I don't think noscript itself is available, but there is something called ScriptSafe, which I imagine is similar. Again, if you don't want it from the Chrome addons store, you can grab the zip from their github, extract it to a folder. Then, you'll probably need to enable developer mode for extensions, which should allow you to install an unpacked extension or to pack and extension. The first would install it from a folder, the second would take the content from a folder and create the .crx file, which you could then install normally.

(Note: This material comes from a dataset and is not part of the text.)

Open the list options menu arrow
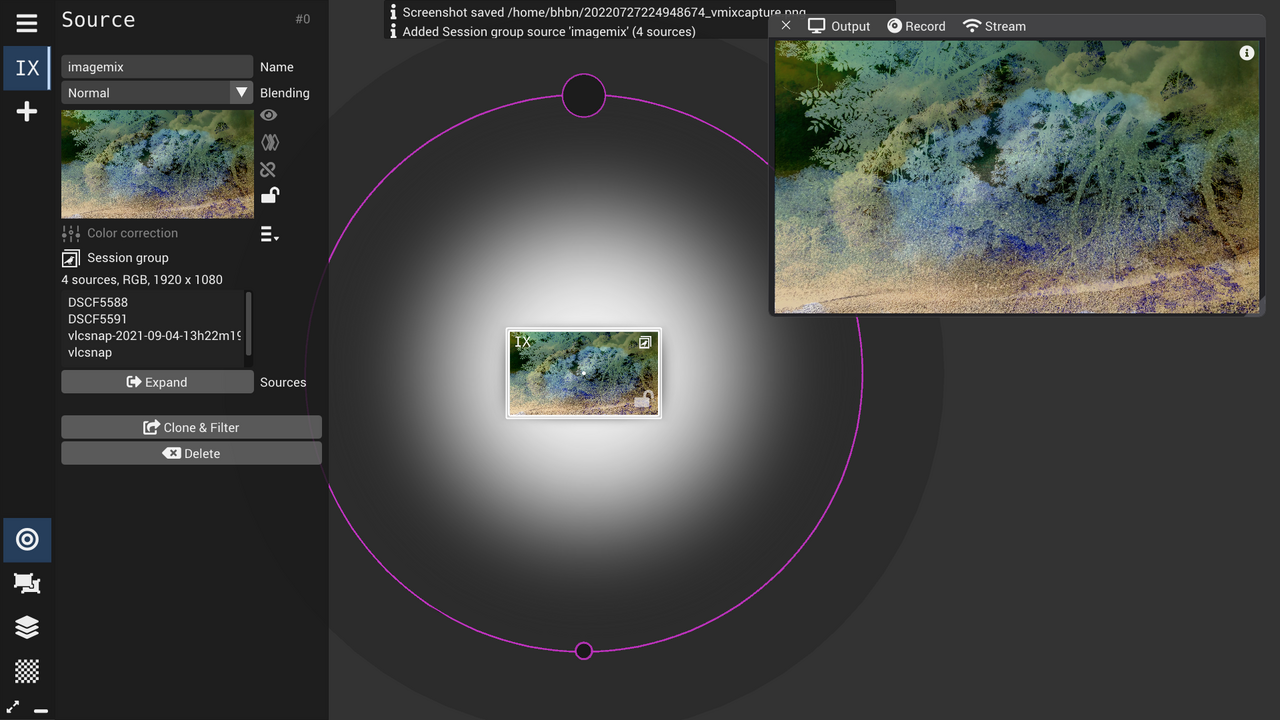Viewport: 1280px width, 720px height. (269, 234)
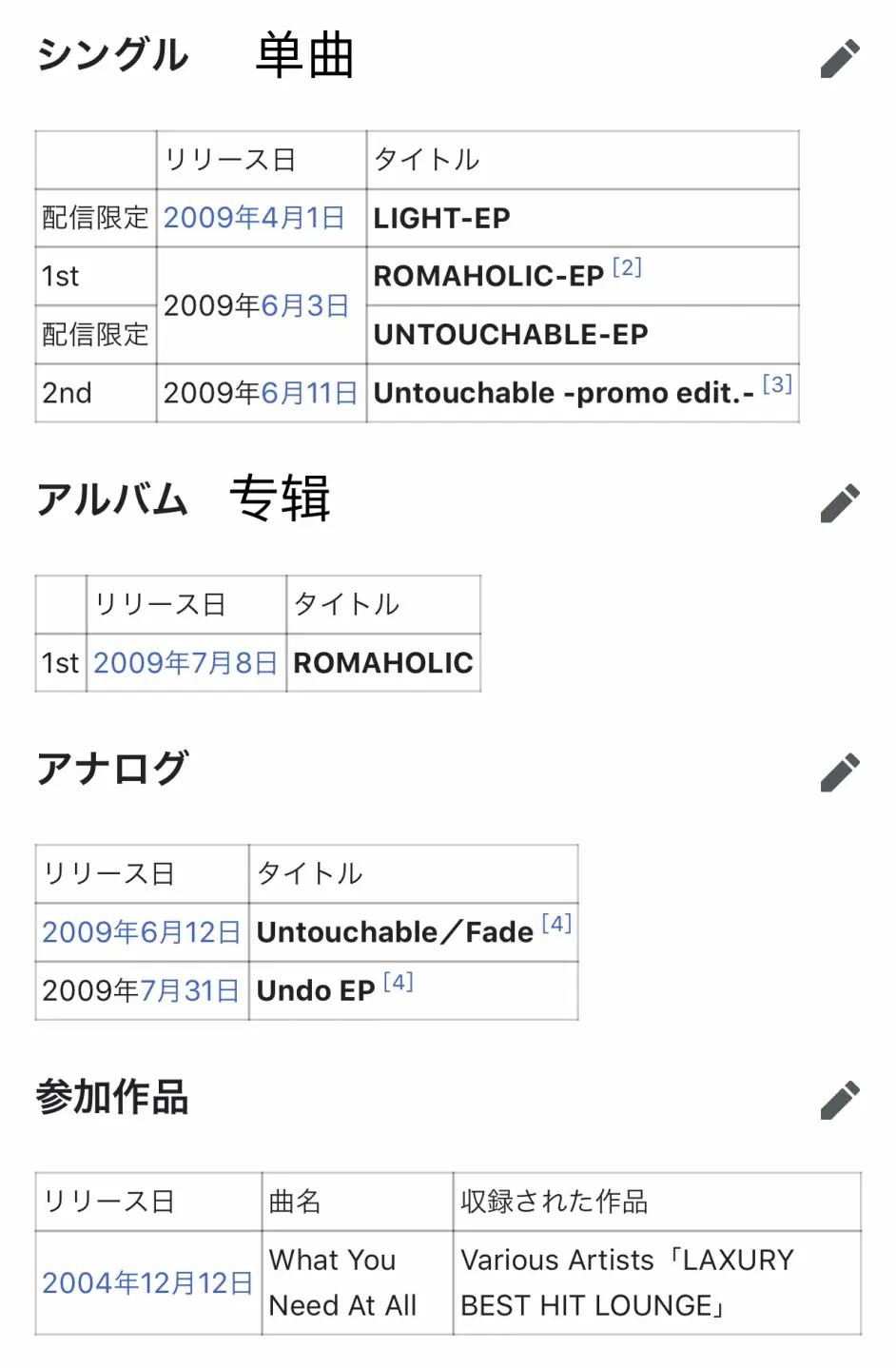Open footnote [3] after Untouchable promo edit
Screen dimensions: 896x1368
pos(777,384)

I'm not sure if there's any equivalent extension of requestpolicy, but it looks like uMatrix might handle both noscript and requestpolicy in one extension. You can actually import your whitelists from both into uMatrix. He has instructions on how to install it manually, which is basically a much better worded version of what I wrote above.
So, if you can find a Chromium-based browser that fits your needs, it looks like your extension needs will hopefully be fulfilled.
thank you, bassmadrigal, for the detailed answer.
recommending uMatrix might have just been what I was looking for.
i will have to venture into this developer mode to install addons.
in the past, i had been interested in the inox set of patches for chromium; for archlinux users there's a PKGBUILD on the AUR, which makes things much easier.
unfortunately it hasn't been updated for a while, we'll have to see if it still compiles with the newest chromium.
Here is an example of what I mean. Fast to others might mean slow to me and vice versa. I have 4GB ram on this system, this is my wife computer. Its a HP Pavilion dv2000. Mines is a C700 Compaq with 2GB. I was asking what type of tweaks/optimization you use to get it to load and run smoothly? I can always avoid it, but I thought I would give it a second chance. The images should be self-explanatory. Look at the time in the images as well in the upper right corener.
Last edited by PROBLEMCHYLD; 07-29-2017 at 08:45 PM.